En effet, sans entrer dans le détail de ces tendances, on notera que la plupart des sociétés spécialisées (Cisco, Ericsson, GSMA, etc.) soulignent désormais la part dominante de la vidéo dans le trafic des données mobiles. Cette part devrait passer de 70 % en 2015 à plus de 80 % à l’horizon 2020. L’organisme d’étude de l’association des mobiles, GSMA, n’hésite pas à parler de « "vidéoification" de tout dans un monde numérique ».

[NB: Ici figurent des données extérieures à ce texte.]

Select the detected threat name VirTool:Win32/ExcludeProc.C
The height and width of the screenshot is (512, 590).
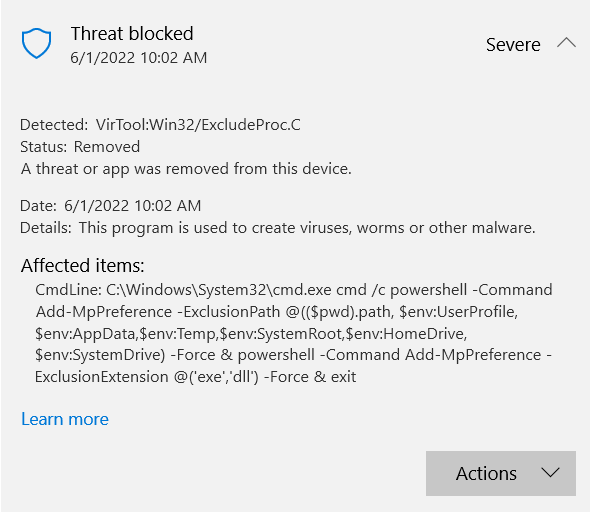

 La quasi-ubiquité des smartphones, équipés de caméras évoluées, a permis aux utilisateurs de devenir des producteurs de contenus 
Pour cette association professionnelle, la vidéo devient, de fait, le format de communication par défaut pour les loisirs, l’éducation, le marketing... Ce flux de vidéo est de plus en plus généré par les utilisateurs eux-mêmes. La quasi-ubiquité des smartphones, équipés de caméras évoluées, a permis aux utilisateurs de devenir des producteurs de contenus et d’alimenter la croissance de ces « live streaming » comme du partage des vidéos(2). Des plateformes telles que Bambuser(3), YouNow(4), Periscope(5), Meerkat(6), Facebook Live, YouTube Gaming et Twitch(7)ont ouvert une nouvelle dimension aux contenus en direct autoproduits.

Toujours selon le GSMA, plus de 70 % des utilisateurs de smartphones dans le monde regardaient des vidéos gratuites sur leur terminal en 2016(8). Si la télévision demeure le mode privilégié d’accès aux contenus dans les pays développés (pour 55 % des utilisateurs), ce chiffre n’est plus que de 34 % pour les pays en développement. La télévision se retrouve ainsi en seconde position derrière l’accès par ces terminaux (35 %)(9). En particulier, les « apps » de streaming vidéo(10) ont connu un vif développement en Asie, qualifié d’explosif, par AppAnnie(11), tant par les usages (temps passé et intensité) que pour que les recettes générées.

En Chine, entre octobre 2015 et octobre 2016, les recettes ont quadruplé, sur le seul IoS Apple Store. L’usage en Thaïlande, comme en Indonésie, avec Cliponyu ou Nonolive, a plus que doublé, accompagnant la croissance de l’équipement en terminaux mobiles. Bigo Live Broadcasting, une application lancée à Singapour en mars 2016, s’est largement répandue en Asie du Sud-Est. Au Japon, « l’app » Twitcasting offre ce type de services depuis 2010. Avec une « app » comme AfreecaTV, qui permet à qui le souhaite de diffuser librement des vidéos en direct, la Corée du Sud est devenu un pays leader pour le « live streaming ».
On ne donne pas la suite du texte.